Assignment
Everything from the first line of the material below through the line containing "Electrolux (295, 2216)" is to be printed exactly, and nothing more.

[The records Boundary: Start]

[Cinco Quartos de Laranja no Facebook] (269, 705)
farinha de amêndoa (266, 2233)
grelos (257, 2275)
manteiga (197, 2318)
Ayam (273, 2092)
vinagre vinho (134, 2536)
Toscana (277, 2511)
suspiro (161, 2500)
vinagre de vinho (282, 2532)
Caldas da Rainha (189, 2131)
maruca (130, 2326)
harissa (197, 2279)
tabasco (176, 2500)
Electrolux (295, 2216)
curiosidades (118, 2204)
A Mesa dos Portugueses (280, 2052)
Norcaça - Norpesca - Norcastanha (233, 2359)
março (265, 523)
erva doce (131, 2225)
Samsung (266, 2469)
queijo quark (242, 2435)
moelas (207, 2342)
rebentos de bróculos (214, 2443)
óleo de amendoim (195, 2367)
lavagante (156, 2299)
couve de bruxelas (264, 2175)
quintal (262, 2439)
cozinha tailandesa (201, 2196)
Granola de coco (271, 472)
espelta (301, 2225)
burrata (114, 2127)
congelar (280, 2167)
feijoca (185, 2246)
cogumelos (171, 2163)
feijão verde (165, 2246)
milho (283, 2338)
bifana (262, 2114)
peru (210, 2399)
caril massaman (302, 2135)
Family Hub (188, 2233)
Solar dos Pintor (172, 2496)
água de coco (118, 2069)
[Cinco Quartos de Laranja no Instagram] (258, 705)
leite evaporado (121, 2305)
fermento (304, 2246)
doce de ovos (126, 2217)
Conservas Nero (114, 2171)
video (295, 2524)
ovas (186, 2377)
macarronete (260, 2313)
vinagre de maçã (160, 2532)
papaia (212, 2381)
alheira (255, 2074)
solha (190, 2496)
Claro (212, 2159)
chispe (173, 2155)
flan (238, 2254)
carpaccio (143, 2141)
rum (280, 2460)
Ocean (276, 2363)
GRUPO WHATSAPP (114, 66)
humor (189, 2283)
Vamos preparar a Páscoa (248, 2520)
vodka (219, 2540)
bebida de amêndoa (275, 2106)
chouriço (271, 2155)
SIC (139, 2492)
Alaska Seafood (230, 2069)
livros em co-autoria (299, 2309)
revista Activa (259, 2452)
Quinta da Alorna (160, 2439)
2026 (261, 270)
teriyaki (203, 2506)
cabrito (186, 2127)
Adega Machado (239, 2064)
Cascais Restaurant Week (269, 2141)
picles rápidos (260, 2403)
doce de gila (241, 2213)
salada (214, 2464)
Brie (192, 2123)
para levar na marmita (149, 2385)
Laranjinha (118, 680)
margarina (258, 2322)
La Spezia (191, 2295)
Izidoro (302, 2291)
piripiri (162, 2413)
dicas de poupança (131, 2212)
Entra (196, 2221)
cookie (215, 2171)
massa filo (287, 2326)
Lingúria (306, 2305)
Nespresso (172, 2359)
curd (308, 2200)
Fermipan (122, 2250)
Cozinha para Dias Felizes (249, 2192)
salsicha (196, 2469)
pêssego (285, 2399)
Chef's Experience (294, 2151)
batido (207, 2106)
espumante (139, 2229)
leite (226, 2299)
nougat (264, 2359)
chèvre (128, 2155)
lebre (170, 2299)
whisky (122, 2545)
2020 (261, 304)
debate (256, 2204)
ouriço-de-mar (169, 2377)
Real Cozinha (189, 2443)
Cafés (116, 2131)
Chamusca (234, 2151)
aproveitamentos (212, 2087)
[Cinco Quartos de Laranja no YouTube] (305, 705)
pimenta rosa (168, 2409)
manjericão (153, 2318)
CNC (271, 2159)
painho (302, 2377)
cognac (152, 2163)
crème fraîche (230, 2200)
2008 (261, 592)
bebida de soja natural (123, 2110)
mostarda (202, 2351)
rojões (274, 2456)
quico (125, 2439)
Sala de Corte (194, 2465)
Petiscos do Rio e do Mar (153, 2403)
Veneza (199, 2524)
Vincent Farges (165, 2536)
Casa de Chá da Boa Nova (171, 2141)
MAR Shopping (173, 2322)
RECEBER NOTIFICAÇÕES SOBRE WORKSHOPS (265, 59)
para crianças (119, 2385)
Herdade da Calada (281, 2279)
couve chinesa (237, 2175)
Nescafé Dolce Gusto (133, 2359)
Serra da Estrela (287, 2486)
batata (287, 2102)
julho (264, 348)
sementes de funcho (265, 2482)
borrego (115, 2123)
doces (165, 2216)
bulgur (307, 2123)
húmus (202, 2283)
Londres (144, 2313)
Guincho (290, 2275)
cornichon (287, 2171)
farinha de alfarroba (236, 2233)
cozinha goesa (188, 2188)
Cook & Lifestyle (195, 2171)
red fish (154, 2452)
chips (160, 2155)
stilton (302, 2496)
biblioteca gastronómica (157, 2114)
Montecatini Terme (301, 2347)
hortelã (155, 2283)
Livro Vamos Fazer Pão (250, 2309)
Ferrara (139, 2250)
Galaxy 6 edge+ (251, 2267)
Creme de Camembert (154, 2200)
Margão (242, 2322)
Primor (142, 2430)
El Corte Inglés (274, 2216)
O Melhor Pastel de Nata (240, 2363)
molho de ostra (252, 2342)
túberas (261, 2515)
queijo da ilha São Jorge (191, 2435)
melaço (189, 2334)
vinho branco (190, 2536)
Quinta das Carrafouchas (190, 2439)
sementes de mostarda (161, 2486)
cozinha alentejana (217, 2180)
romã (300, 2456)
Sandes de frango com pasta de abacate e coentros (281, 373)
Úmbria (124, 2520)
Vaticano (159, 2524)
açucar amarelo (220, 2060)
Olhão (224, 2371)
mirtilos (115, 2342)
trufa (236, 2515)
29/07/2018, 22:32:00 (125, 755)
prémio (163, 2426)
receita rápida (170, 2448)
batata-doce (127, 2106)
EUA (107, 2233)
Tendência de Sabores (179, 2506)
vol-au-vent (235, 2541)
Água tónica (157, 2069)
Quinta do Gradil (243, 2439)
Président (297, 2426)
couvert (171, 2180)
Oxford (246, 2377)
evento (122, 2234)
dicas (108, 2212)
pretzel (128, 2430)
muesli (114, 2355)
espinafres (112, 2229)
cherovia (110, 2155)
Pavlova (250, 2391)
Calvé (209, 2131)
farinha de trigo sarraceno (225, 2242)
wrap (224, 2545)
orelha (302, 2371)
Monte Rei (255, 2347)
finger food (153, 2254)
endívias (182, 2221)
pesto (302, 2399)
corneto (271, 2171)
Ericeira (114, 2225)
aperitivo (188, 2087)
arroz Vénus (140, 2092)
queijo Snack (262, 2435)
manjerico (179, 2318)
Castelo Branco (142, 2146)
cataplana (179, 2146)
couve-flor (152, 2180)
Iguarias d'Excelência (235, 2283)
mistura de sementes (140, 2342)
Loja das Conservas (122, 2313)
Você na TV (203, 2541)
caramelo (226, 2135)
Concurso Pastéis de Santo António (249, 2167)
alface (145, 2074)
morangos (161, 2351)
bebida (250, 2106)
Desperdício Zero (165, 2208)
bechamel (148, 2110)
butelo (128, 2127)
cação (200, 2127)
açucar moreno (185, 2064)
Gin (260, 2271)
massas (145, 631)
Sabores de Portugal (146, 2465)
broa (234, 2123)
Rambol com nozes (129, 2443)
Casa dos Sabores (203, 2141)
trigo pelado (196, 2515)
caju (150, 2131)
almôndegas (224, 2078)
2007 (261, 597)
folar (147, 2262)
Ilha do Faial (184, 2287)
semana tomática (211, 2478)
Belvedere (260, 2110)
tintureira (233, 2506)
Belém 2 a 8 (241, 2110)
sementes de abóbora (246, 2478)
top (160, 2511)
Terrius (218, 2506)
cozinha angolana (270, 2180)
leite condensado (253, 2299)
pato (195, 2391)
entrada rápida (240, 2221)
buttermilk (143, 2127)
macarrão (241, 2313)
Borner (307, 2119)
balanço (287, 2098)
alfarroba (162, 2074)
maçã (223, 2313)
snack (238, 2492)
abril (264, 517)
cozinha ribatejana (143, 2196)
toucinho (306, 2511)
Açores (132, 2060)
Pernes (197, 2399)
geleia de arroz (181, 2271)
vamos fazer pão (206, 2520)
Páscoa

[The records Boundary: End]

Output of the task
[Cinco Quartos de Laranja no Facebook] (269, 705)
farinha de amêndoa (266, 2233)
grelos (257, 2275)
manteiga (197, 2318)
Ayam (273, 2092)
vinagre vinho (134, 2536)
Toscana (277, 2511)
suspiro (161, 2500)
vinagre de vinho (282, 2532)
Caldas da Rainha (189, 2131)
maruca (130, 2326)
harissa (197, 2279)
tabasco (176, 2500)
Electrolux (295, 2216)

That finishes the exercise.